« Je ne peux pas me sortir cette scène de la tête, ne cesse de répéter Sultan, habitante de Diyarbakir, en sanglotant, nous avions été voisines pendant des années. Elle était enceinte. Elle hurlait de terreur à la fenêtre après la première secousse quand l’immeuble s’est effondré sur elle. Une famille de six personnes… Seul le petit de 6 ans a réussi à s’échapper de justesse. » Depuis lundi, la grand-mère d’une soixantaine d’années raconte la scène, encore et encore. Sous le choc du tremblement de terre de magnitude 7,8 qui a touché le sud-est de la Turquie, elle et ses proches ont trouvé refuge dans les locaux de la chambre de commerce et d’industrie de la grande ville des régions à majorité kurde du pays. Installée au premier étage du bâtiment, la famille a reconstitué un semblant d’intérieur : matelas disposés le long des murs en guise de canapé, espace de jeu pour les enfants, coins plus calmes réservés au repos…

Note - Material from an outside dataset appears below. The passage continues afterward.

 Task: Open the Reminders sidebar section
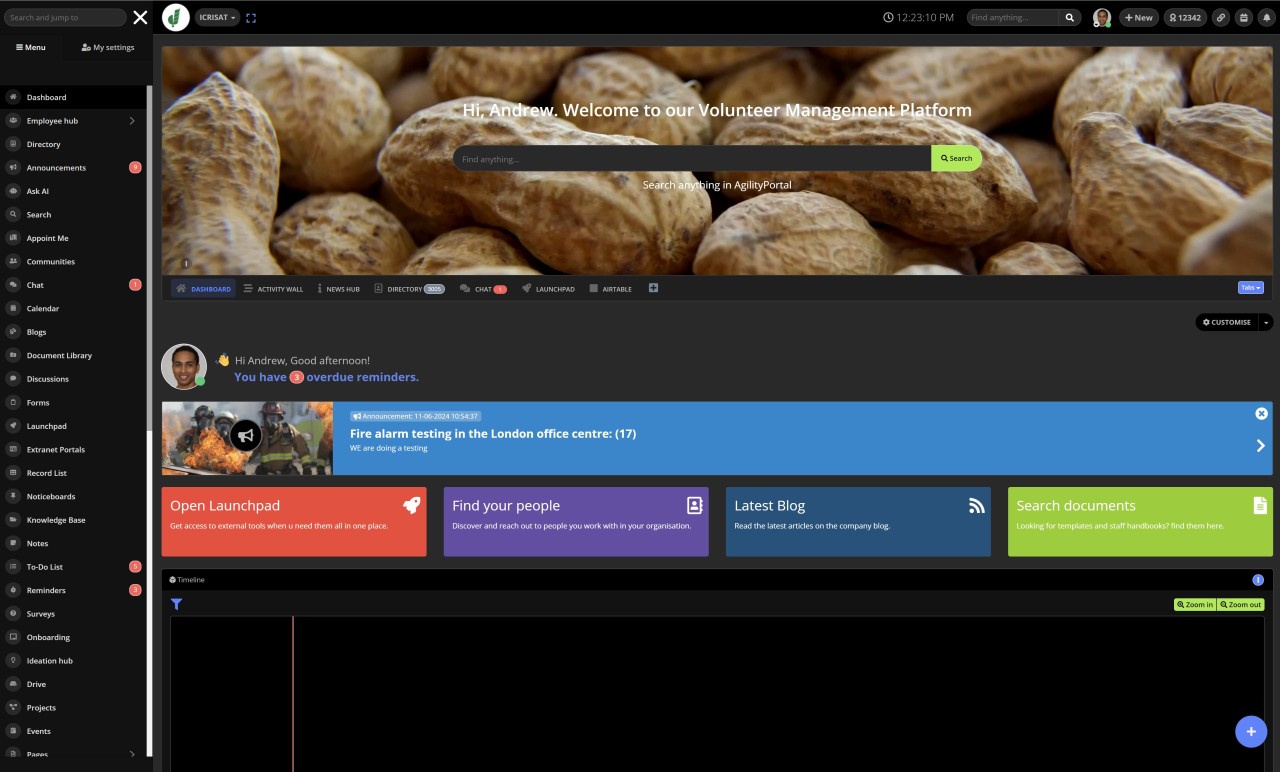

« J’ai essayé de retourner chez moi, mais j’ai peur que l’immeuble ne s’effondre. Le gaz a été coupé… et j’ai l’impression de sentir une odeur, comme celle d’un cadavre », précise-t-elle, une crispation un peu plus marquée sur le visage. Assise en tailleur face à elle, une de ses cousines écoute une énième fois le récit avec compassion. Elle attend des nouvelles de trois membres de sa famille coincés sous les décombres. Trois jours après le drame, des miracles continuent de se produire. Le bilan provisoire de la catastrophe fait état de 18 342 morts, le séisme le plus meurtrier dans le pays depuis celui d’Erzincan en 1939, qui avait fait près de 33 000 victimes.
Pour d’autres, la colère a désormais remplacé le deuil. « Est-ce que vous vous rendez compte ? Toute la solidarité s’organise sur les réseaux sociaux, des gens ont besoin d’aide, et les autorités décident de suspendre Twitter ! », enrage Mahmut, jeune professeur de musique de 25 ans, les sourcils froncés et le regard noir. Ayant grandi dans les régions kurdes soumises à la pression des autorités centrales, il caressait pourtant le rêve de vivre un jour dans un pays libéré des tensions ethniques. La réponse politique du gouvernement a achevé de réduire ses espoirs en miettes. « Depuis quatre jours, ce qui m’a le plus révolté, c’est le discours télévisé d’Erdogan après la catastrophe. Il n’y avait que de la colère et de la dureté dans son regard… En tant que victime d’un séisme, je ne m’attendais pas à cela de la part du président. Je n’ai vu aucune peine dans son regard, aucune empathie », s’exclame-t-il. La peur qui s’est emparée de la société ces dernières années dissuadait les critiques contre le gouvernement. Le drame de ces derniers jours a délié les langues.